> _WHAT THE TASK REQUIRES_
Reproduce word for word the part of the data that opens with the line containing "Locate an element on the screen. The" and closes with the line containing "PROMOTIONAL ITEMS is". Leave the pictures out of your answer.

> _LISTED RECORDS_
————————

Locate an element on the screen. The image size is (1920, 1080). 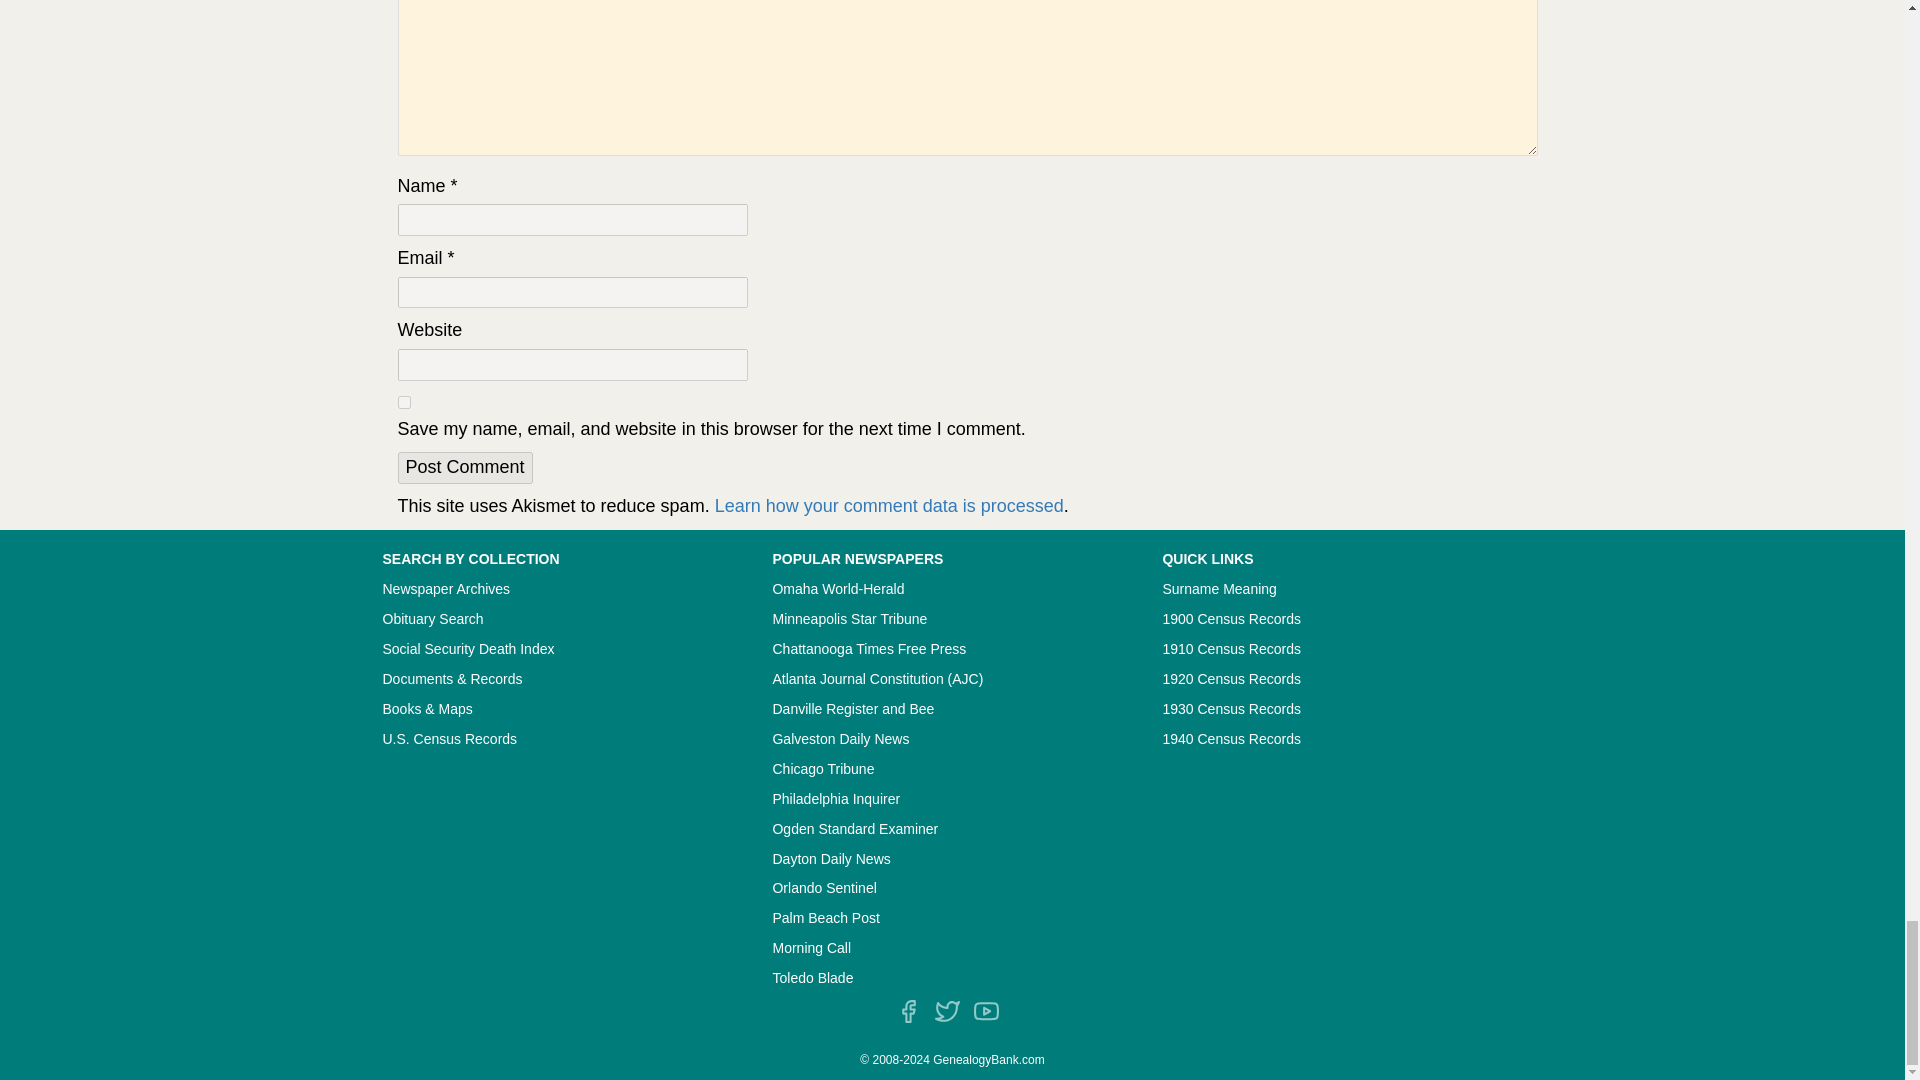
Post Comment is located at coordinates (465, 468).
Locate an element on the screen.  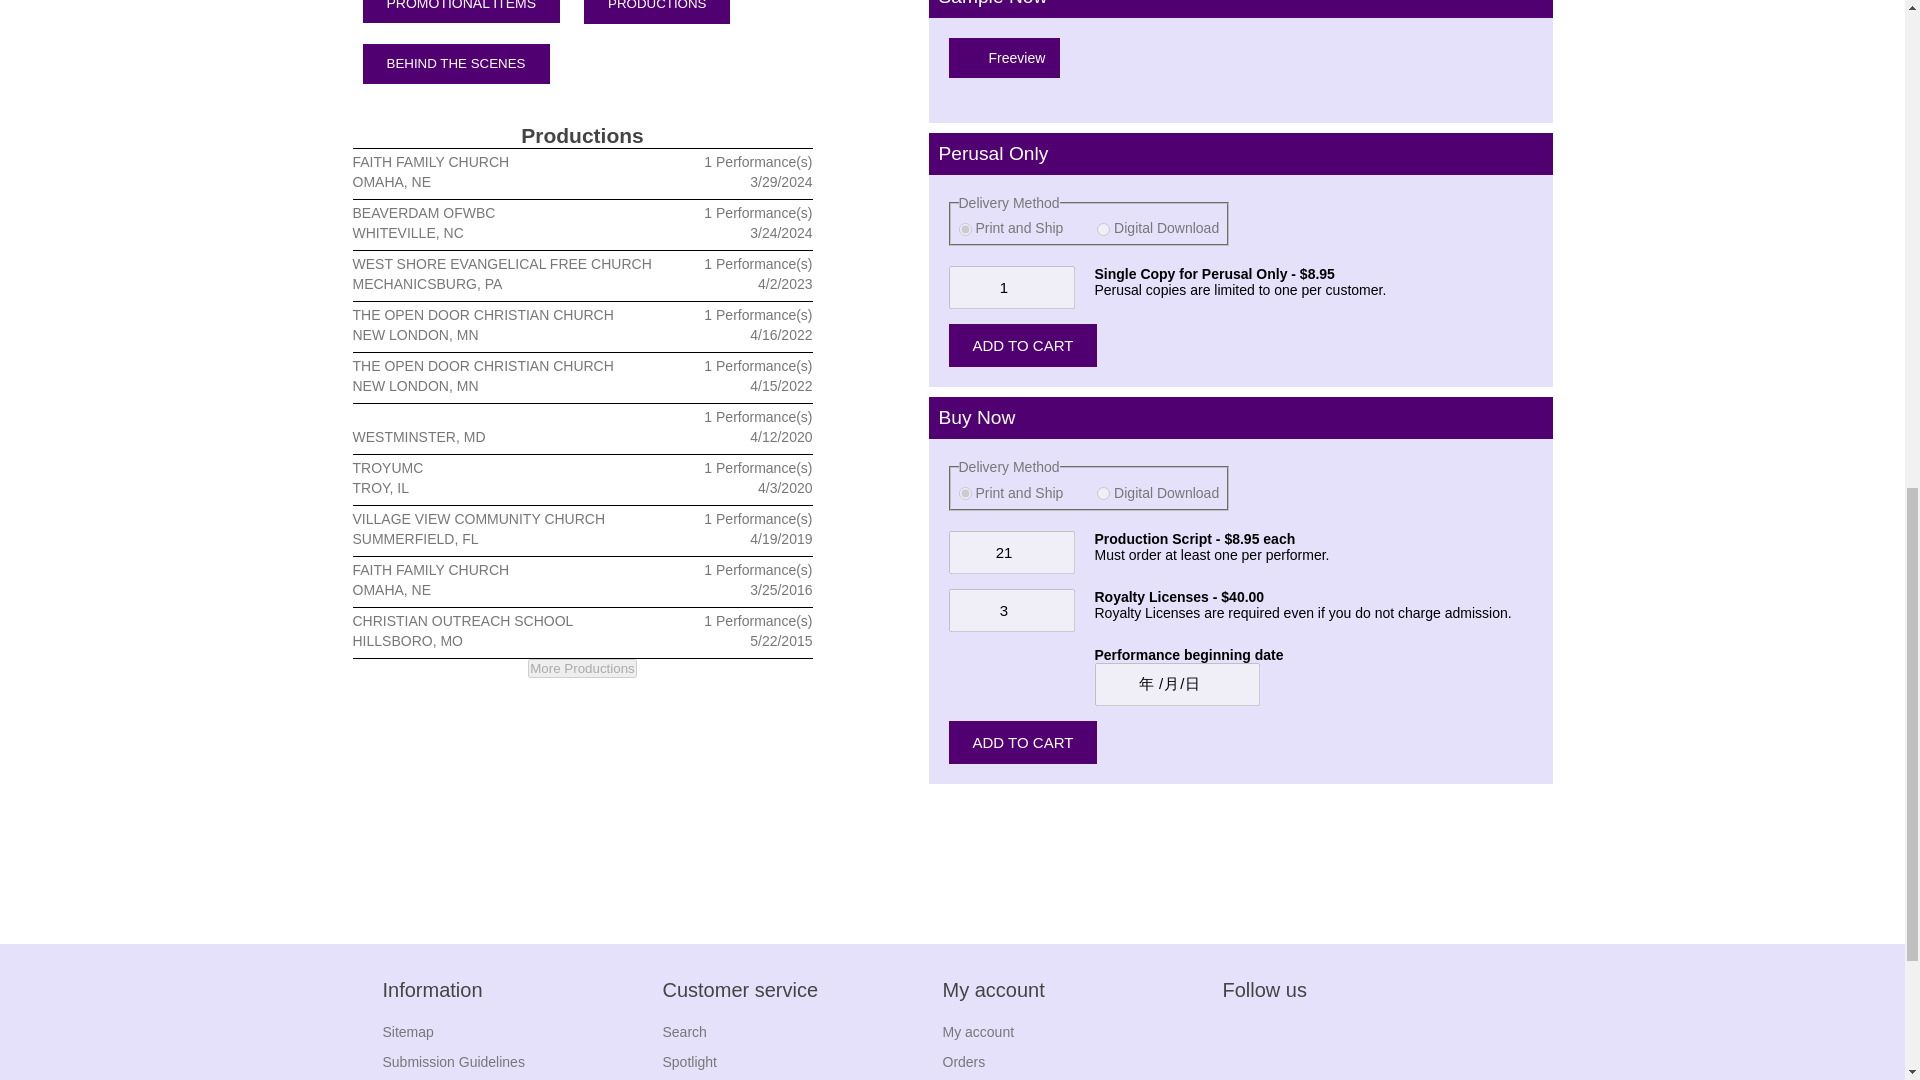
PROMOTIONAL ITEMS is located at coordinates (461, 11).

————————

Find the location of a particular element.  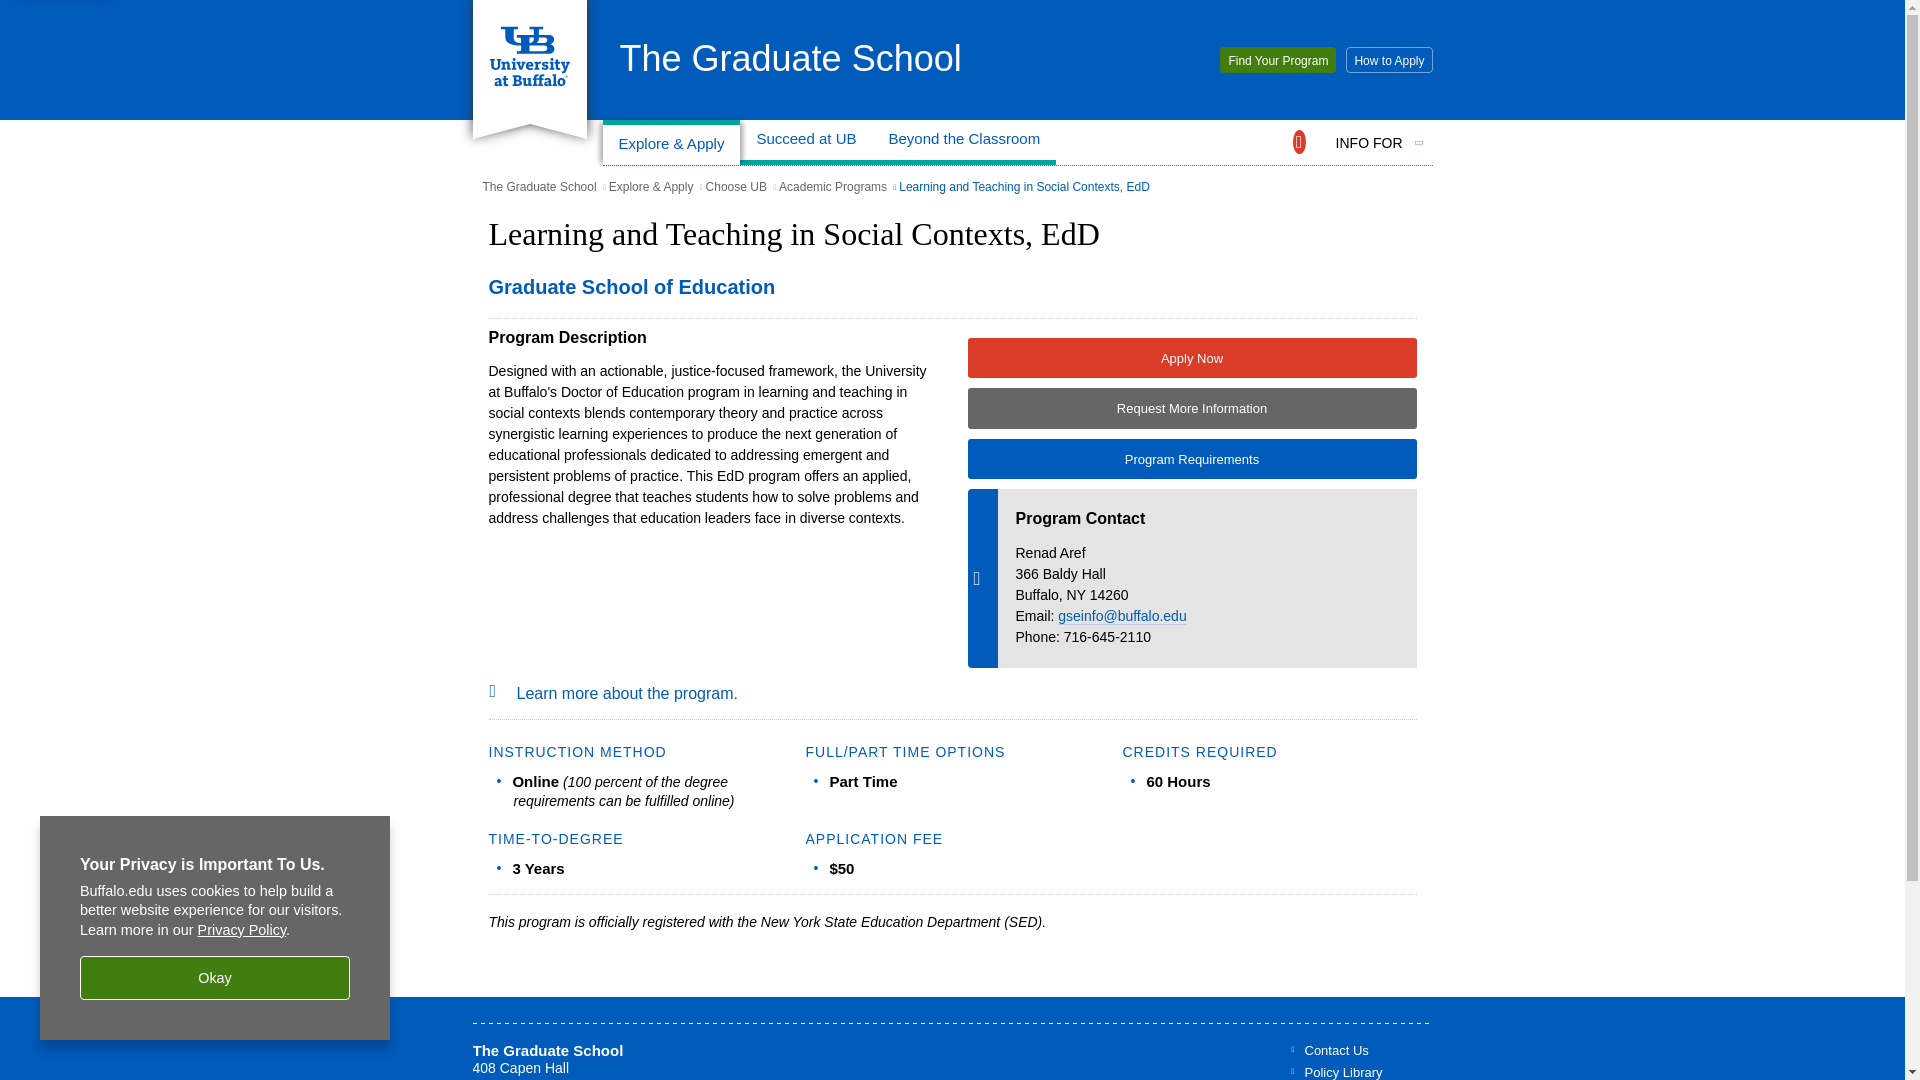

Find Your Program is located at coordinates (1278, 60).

————————

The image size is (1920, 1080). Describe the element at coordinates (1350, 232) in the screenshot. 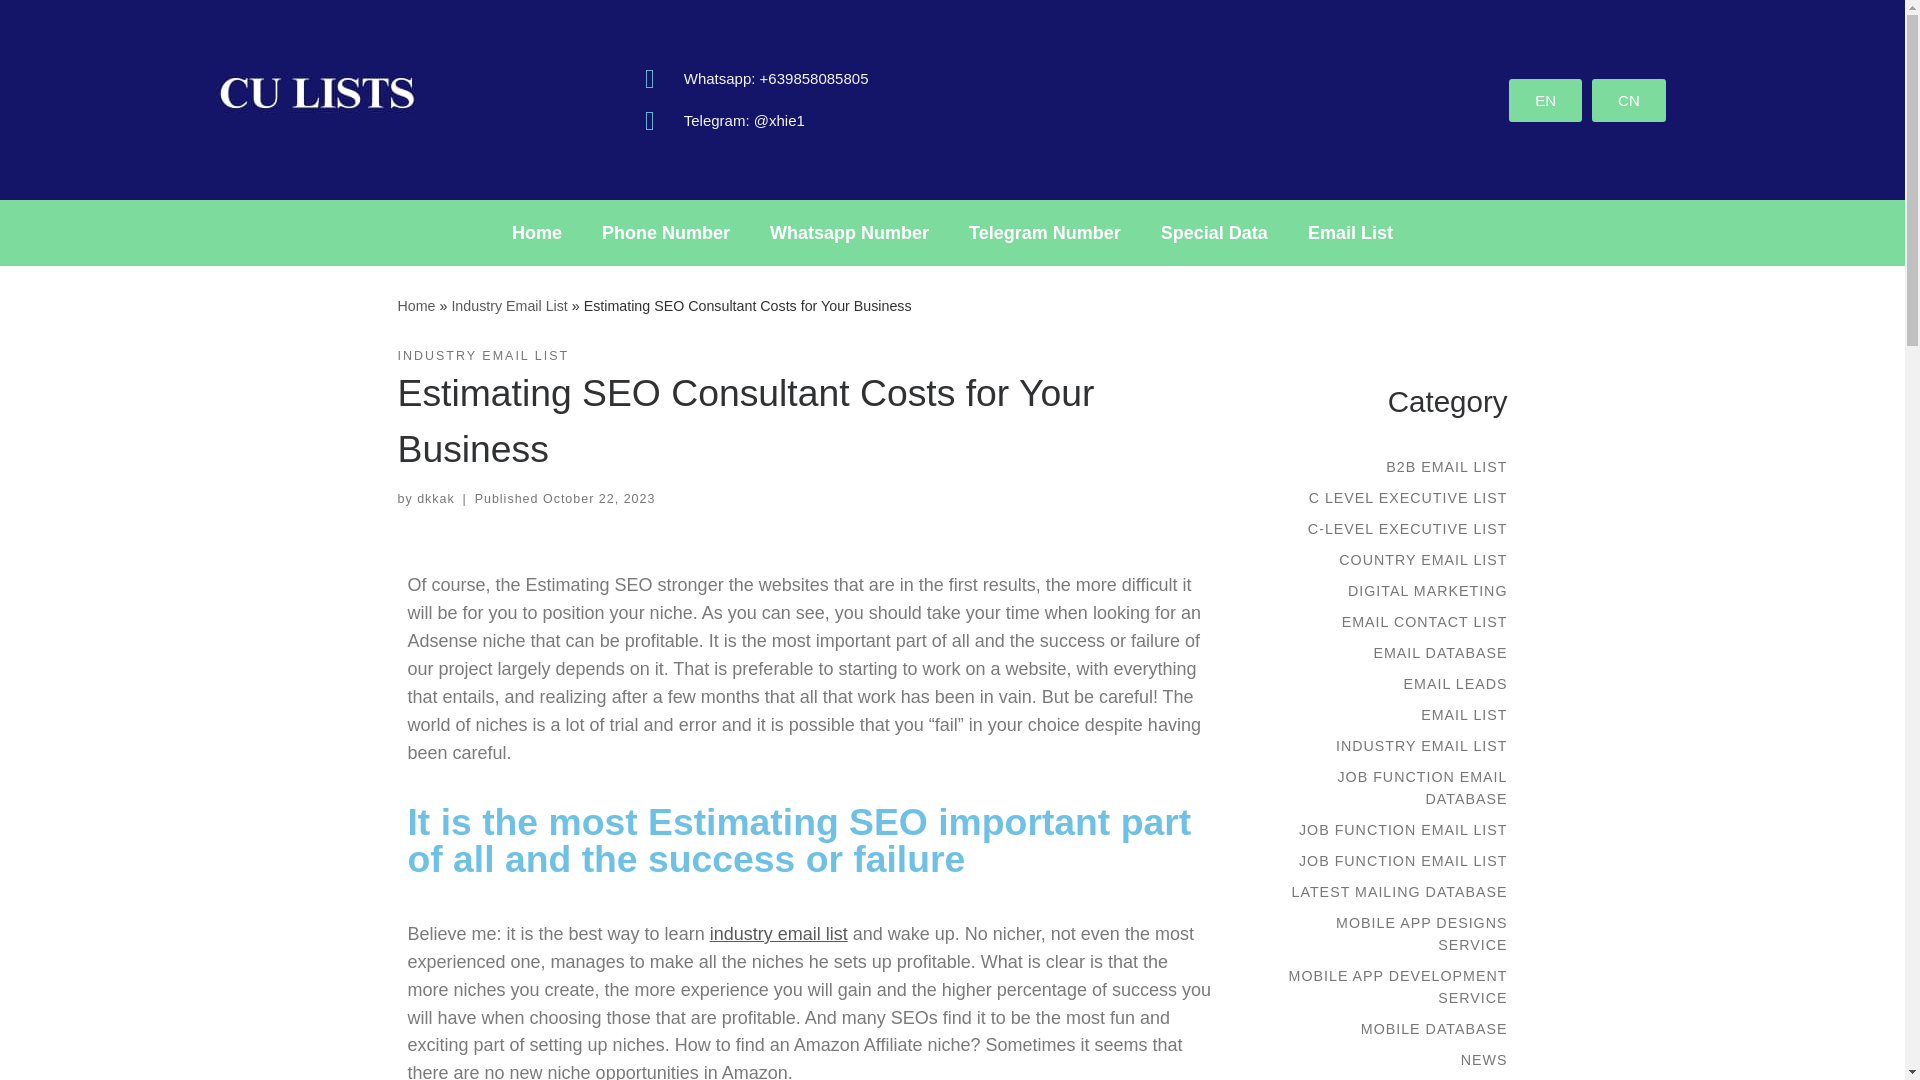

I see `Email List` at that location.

————————

> _ANSWER TO THIS TASK_
Locate an element on the screen. The image size is (1920, 1080). 
Post Comment is located at coordinates (465, 468).
Locate an element on the screen.  
PROMOTIONAL ITEMS is located at coordinates (461, 11).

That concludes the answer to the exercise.